Il recente film di Naoko Yamada trae spunto dal suo rapporto con la natura, dall’arte e dal processo creativo, dall’immaginario spirituale e da scelte molto specifiche di strumenti per la sua band di adolescenti: tutti questi elementi diventano gli strumenti della regista per esprimere la sua tesi.

Pezzo ospite di Jade. Puoi trovarla nei panni di un’avventurosa bibliotecaria da qualche parte in Francia.

TheColors Within di Naoko Yamada è stato presentato in anteprima la scorsa settimana al Festival di Annecy, ricevendo un premio standing ovation e tanti elogi da parte del pubblico. Coloro che avevano amato i suoi film precedenti ne furono nuovamente conquistati, e coloro che non ne riconobbero ancora la regia impeccabile. È simile nello spirito a Liz and the Blue Bird (2018), con un tono e un’estetica molto più caldi, oltre a una struttura più sperimentale che potrebbe sorprendere alcuni.
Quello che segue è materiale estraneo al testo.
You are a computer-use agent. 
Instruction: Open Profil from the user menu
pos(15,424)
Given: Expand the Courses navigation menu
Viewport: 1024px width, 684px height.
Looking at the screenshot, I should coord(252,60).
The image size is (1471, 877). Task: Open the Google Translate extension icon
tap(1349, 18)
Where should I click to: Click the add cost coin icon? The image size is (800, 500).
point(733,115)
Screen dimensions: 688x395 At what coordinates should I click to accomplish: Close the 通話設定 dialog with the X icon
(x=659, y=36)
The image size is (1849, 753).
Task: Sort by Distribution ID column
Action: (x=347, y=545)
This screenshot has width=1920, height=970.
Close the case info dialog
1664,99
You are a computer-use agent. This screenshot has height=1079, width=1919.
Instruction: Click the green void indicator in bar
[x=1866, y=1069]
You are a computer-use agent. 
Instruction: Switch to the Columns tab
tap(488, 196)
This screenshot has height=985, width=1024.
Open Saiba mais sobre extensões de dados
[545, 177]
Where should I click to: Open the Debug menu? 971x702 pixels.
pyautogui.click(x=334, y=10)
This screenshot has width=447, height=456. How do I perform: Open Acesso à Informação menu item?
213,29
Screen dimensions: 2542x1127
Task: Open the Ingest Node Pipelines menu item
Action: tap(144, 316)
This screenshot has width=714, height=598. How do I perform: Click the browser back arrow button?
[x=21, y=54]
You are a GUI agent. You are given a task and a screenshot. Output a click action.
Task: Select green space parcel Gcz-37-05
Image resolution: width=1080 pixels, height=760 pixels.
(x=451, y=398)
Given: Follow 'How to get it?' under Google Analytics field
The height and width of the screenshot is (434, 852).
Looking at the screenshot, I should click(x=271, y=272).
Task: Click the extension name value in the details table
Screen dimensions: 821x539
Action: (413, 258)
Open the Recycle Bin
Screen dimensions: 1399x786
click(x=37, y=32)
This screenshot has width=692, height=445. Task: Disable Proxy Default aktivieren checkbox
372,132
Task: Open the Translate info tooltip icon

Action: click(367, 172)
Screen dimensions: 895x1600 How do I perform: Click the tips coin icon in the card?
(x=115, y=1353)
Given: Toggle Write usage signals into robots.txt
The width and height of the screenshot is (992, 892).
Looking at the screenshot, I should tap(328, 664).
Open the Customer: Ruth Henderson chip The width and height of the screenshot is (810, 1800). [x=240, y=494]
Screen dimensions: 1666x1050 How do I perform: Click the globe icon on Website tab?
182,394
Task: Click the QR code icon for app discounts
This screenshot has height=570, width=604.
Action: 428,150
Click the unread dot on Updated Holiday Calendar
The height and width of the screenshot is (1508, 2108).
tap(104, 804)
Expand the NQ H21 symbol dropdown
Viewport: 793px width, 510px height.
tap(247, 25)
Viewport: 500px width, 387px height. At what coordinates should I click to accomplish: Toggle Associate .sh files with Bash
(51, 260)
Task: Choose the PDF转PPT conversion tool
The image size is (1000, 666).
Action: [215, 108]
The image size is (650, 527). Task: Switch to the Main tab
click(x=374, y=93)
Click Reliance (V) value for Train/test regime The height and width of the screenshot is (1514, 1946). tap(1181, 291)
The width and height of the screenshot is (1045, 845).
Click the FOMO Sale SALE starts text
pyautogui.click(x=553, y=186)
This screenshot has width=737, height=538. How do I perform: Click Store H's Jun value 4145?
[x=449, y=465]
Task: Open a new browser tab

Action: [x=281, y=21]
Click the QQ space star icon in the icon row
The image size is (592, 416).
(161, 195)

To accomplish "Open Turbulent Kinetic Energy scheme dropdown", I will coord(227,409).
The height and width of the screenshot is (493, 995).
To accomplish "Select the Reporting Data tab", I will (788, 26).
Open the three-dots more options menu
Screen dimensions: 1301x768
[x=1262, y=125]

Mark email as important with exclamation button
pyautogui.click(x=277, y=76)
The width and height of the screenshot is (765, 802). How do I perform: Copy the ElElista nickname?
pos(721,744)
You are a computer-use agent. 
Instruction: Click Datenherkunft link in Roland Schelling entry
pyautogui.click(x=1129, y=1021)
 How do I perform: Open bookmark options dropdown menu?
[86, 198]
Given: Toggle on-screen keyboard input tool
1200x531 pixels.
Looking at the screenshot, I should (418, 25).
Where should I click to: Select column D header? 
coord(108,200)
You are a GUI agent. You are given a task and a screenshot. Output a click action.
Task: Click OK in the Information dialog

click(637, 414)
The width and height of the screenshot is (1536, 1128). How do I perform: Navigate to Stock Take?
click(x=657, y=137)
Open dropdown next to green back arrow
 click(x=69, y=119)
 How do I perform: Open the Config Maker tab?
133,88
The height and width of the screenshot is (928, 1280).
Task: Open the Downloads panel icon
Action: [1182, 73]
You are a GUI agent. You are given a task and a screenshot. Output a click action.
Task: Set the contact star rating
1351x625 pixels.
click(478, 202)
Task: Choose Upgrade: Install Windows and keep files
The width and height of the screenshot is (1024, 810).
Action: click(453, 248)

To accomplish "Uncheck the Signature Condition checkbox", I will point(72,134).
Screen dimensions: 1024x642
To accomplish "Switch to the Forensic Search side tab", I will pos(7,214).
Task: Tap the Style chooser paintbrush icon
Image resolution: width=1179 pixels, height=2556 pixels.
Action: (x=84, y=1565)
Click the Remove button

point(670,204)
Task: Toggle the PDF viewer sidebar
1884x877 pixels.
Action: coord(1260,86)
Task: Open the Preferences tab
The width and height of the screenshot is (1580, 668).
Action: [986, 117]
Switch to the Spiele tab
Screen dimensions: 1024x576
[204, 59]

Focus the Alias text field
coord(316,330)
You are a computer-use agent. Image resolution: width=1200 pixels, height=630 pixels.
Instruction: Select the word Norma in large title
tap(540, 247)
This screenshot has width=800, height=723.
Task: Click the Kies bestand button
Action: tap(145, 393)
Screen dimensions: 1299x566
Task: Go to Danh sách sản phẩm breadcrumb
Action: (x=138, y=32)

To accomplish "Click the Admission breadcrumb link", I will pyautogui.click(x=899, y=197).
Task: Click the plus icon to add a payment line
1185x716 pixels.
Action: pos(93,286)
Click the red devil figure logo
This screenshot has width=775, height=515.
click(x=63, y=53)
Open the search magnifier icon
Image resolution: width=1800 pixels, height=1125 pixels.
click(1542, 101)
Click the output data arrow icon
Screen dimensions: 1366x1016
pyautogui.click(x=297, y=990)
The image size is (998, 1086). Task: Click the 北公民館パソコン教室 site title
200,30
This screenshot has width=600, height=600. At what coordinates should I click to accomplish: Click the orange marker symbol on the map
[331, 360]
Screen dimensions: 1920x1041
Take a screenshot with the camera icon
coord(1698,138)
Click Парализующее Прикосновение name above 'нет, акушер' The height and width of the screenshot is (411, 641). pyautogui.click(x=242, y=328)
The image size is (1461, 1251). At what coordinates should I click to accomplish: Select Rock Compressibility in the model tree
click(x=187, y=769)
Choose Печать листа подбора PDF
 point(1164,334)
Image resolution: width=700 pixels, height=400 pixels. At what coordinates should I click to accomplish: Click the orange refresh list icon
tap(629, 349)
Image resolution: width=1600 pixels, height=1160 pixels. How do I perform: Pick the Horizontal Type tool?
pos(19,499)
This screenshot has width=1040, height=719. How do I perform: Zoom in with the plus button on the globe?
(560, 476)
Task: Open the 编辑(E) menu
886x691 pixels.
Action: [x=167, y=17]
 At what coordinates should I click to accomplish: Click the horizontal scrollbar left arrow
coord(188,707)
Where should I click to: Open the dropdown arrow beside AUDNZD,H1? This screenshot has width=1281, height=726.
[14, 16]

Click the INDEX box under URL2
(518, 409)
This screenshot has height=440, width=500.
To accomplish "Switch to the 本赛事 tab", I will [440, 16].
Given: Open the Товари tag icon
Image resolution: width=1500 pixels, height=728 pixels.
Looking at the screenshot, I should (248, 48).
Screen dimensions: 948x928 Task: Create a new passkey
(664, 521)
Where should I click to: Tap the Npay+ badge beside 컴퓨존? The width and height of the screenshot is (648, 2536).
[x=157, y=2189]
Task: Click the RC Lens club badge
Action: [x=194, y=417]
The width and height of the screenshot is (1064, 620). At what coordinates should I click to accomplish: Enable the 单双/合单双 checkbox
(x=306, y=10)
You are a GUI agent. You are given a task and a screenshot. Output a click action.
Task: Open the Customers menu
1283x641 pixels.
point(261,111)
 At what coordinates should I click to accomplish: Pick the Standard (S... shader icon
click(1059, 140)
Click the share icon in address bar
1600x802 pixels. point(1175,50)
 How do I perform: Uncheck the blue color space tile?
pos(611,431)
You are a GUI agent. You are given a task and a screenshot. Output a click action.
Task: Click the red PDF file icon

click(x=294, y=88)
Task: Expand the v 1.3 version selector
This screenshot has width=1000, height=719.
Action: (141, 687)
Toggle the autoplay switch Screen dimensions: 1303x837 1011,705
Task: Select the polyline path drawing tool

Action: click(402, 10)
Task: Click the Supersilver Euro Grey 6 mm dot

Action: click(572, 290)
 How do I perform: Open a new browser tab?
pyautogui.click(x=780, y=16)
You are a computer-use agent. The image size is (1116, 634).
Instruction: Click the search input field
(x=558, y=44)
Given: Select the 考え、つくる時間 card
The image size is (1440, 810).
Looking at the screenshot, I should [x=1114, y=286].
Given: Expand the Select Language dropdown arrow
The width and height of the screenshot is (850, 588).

Come i film precedenti di Liz e Yamada, Colors Within è caratterizzato da una grande attenzione ai dettagli e da un comprensione completa del movimento umano, piccolo e grande: ogni personaggio cammina e agisce in un modo specifico, dalla studentessa che fa un passo laterale verso la scuola alla stretta di mano ansiosa di un altro. La profonda comprensione di Yamada delle persone e del modo in cui agiscono è qui pienamente evidente. Forse questa maestria dei movimenti è al culmine nelle scene di balletto all’inizio e alla fine del film, che riproducono fedelmente la difficile coreografia del primo atto di Giselle e poi modificandolo per adattarlo alle capacità della protagonista, mostrando tutta l’energia e l’esitazione di un’ex studentessa di danza classica che non ha ancora padroneggiato i movimenti più difficili.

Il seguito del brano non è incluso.